GOAL:
Copy the passage of the BigQuery Connector properties reference starting at "This topic lists" and ending at "used during connection.", substituting "Google Cloud project" for "Google project".

Properties reference: BigQuery Connector

This topic lists all properties that you can set to configure the stage.

Connection

Credentials file
Specify full path to the file containing the Google service account credentials.
  • Type: string
Project id
Specify the id of the Google project to connect to. This is an optional property. If this property is not specified, project id from the credentials file will be used during connection.
  • Type: string
Use Proxy
Select Yes to use Proxy server
  • Type: boolean
  • Default: false
Proxy host
Enter the host name of the Proxy server
  • Type: string
Proxy port
Enter the port for Proxy server
  • Type: integer
Proxy user name
Enter the name of the user to connect to Proxy
  • Type: string
Proxy password
Enter the password for the specified user
  • Type: protected string

Usage

Write mode
The mode for writing records to the target table
  • Type: selection
  • Default: Insert
  • Values:
    • Insert
    • Update then Insert
    • Update
    • Delete
    • Delete then Insert
Generate SQL at run time
Select Yes to automatically generate the SQL statements at run time.
  • Type: boolean
  • Default: true
Select statement
Enter a SELECT statement to read rows from the database.
  • Type: string
Enable partitioned reads
Select Yes to run the statement on each processing node. The [[node-number]], [[node-number-base-one]] and [[node-count]] placeholders in the statement are replaced on each processing node with the actual zero-based node index, one-based node index and total number of nodes, respectively.
  • Type: boolean
  • Default: false
Use GCS staging
Select Yes to use Google Cloud Storage as staging area while executing the select statement, to improve performance.
  • Type: boolean
  • Default: false
Database name
Specify the Google project id where the the table resides. This is an optional property. If this property is not specified, project id from the connection will be used for operations. When GCS staging area is selected during read, the temporary staging table will be created in this project id.
  • Type: string
Schema name
Specify the name of the BigQuery dataset that contains the table. When GCS staging area is selected during read, the temporary staging table will be created in this schema.
  • Type: string
Table name
The name of the table
  • Type: string
User-defined SQL statement
Provide a SQL statement containing the temporary staging table TEMP_EXTERNAL_TABLE to write rows to the table. The data from the input link will be written to the temporary table and the job fails to operate if TEMP_EXTERNAL_TABLE is missing in the SQL statement. Example: insert into bqtest.testGCS select * from TEMP_EXTERNAL_TABLE
  • Type: string
Table action
The action to take on the target table to handle the new data set
  • Type: selection
  • Default: Append
  • Values:
    • Append
    • Replace
Key column names
A comma separated list of column names to override the primary key defined in the schema during merge operations. This is an optional property which can be used to specify key column names during the following write modes: Update then Insert, Update, Delete, Delete then Insert. This property is recommended when Runtime Column Propagation is selected across the stages.
  • Type: string
Google cloud storage bucket
Provide the bucket name to store temporary Google cloud storage files created during merge operations or user-defined read operations. This property is required for the following write modes: Update then Insert, Update, Delete, Delete then Insert and when Use GCS staging is selected during read.

(Dataset entries)

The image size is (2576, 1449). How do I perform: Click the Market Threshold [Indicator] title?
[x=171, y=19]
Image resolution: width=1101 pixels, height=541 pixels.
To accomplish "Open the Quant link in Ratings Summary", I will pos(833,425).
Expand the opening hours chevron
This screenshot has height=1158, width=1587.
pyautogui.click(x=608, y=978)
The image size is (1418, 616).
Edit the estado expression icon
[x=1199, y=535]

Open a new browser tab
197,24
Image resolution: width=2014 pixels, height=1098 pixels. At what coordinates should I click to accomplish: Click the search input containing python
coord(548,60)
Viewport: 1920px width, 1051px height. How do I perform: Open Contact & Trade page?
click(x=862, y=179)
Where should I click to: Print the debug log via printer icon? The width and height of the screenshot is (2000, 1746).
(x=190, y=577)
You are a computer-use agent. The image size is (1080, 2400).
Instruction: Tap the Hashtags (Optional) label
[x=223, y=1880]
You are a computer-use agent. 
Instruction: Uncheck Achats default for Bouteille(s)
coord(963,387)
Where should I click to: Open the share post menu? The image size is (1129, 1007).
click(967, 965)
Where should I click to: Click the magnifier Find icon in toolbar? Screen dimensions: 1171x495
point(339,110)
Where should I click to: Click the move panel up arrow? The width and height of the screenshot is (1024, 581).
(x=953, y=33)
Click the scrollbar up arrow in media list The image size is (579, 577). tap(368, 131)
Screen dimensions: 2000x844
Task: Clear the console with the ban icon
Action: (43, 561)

CORRECT OUTPUT:
This topic lists all properties that you can set to configure the stage.

Connection

Credentials file
Specify full path to the file containing the Google service account credentials.
  • Type: string
Project id
Specify the id of the Google Cloud project to connect to. This is an optional property. If this property is not specified, project id from the credentials file will be used during connection.